Consider the widely-watched factory takeover staged by Vicente Rangel and the other 200 mostly immigrant (80 percent) workers laid-off on December 5th by owner the Republic Door and Window manufacturing plant in Chicago. Demanding severance and accrued vacation pay after the factory owner gave them just three days notice before closing the plant down, Rangel and his fellow workers’ took over the plant and, in the process, garnered global attention. And in an act not seen from a President or President-elect since worker unrest forced Franklin Delano Roosevelt to speak about the growing worker militancy of the 1930s, President-elect Barack Obama, made favorable mention of the factory takeover in a speech delivered shortly after it happened.

Media outlets from around the world are still calling Rangel’s union; Workers from across the country are also calling the United Electrical, Radio and Machine Workers union to speak with Rangel and other workers who have become rock stars of the labor movement, something that still surprises Rangel.

“I never thought we’d get this kind of attention” said Rangel, a 34 year old parent from Michoacan, Mexico who migrated, he says, because “it was so poor where I came from, there were only two options: the military or migrate.”

Twenty years after he migrated from Michoacan, a region with a long tradition of labor and political militancy, Rangel found himself drawing on the traditions of struggle of both his rural homeland and his urban home.

“When we were in the factory, I thought about the great ones who came before us – Emiliano Zapata, Pancho Villa and others were accused of being criminals like immigrants are now. I also thought of what Martin Luther King had to suffer through and how big all these struggles are,” said Rangel from his union hall. “Respeto, dignidad. We were not asking for what we didn’t deserve.

Since winning back over $1.75 million in monies and benefits owed them, Rangel and his fellow workers have decided to invest in a ‘Window of Opportunity Fund’ to reopen a newer, better plant. “We want to incentivize others to invest so we can create green jobs and do recycling that helps save the planet,” said a smiling Rangel, who added “and we hope to inspire others.”

Apparently, Rangel and the Republic workers’ holiday hope is already generating hope across geographic, cultural and linguistic boundaries.

“I don’t have a job right now,” said 53, year-old Ling Gan in Mandarin. “But when I saw [the Republic workers sit-in], I felt very inspired because their struggle to protect their rights is the same as ours.”

Gan, one of several workers at the New On Sang poultry workers in San Francisco’s who are protesting because, they say, they too are owed wages from their former employer since last September. Gan and his fellow workers are have staged strikes and protests targeting New Ong Sang’s owner, who, he says, “has cheated us because she thinks we don’t understand the laws.”

Like Rangel, Guangzhou native Gan also draws on traditions of both his homeland and his new home in his pursuit of “justice.”

“It’s a myth that Chinese are ‘passive,’ “ says Gan. “In the United States, we feel that we’re in a country of laws and we came with great trust in the legal system and will use it fight for our rights until we win back what we’re owed.”
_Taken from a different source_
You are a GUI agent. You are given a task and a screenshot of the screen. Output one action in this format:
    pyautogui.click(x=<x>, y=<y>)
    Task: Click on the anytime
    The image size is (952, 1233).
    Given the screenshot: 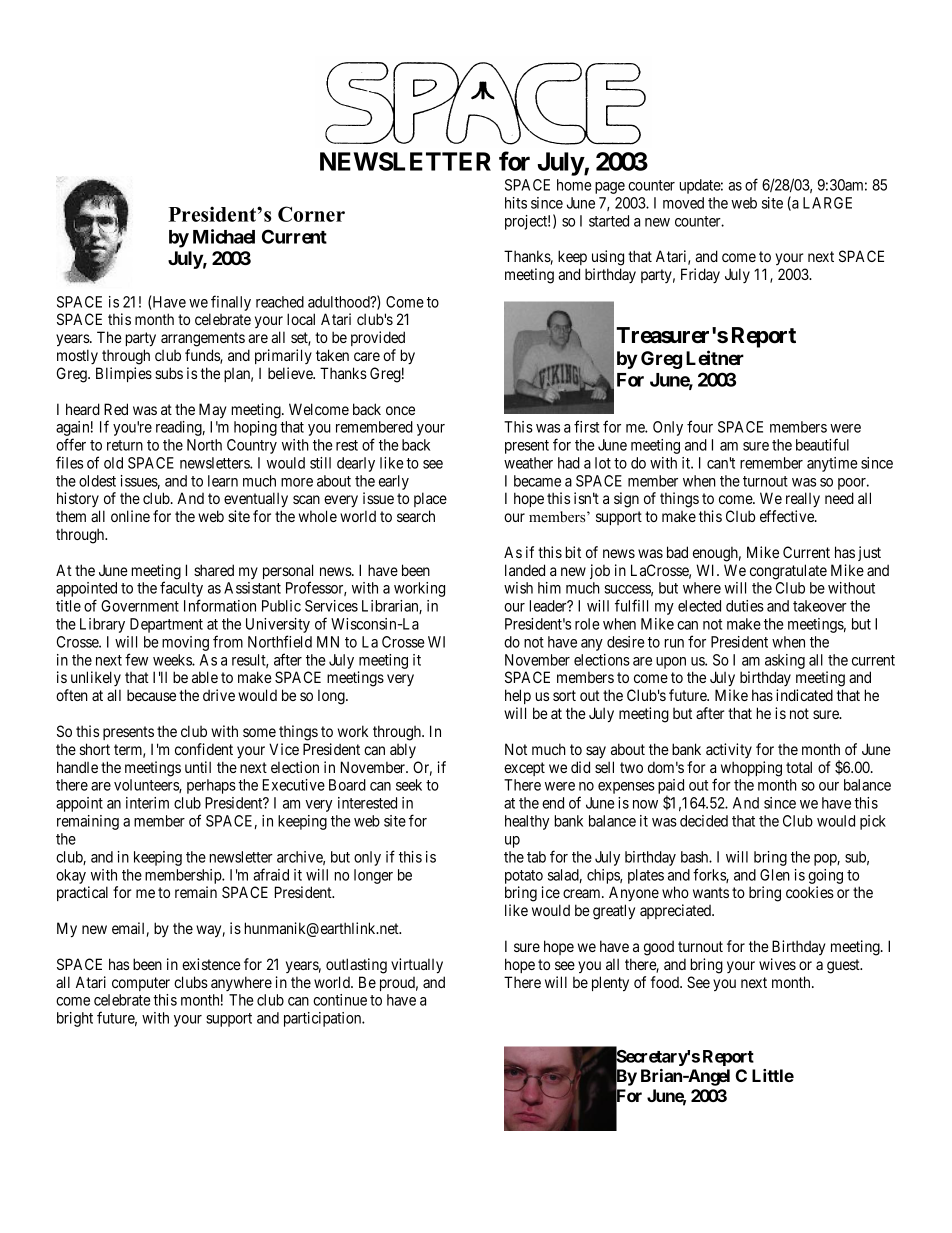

While he is motivated by events in the Chicago factory, Gan also sees his own fight with New Ong Sang as a way to encourage others, especially because of the feeling of “I can’t pay rent, let alone buy gifts for holiday,” he says.

“But my hope is that the that the public will feel even greater sympathy towards workers experiencing these kinds of problem – and that it inspires others in a similar situation.”

2 Responses to “Hope for the Holidays”

  1. Monte Says:

    Thank you for these moving stories – they bring hope and determination to me!

  2. Joanna Says:

    Best wishes for the holiday for you and your loved ones. I appreciate your work, your stories, and your inspiration!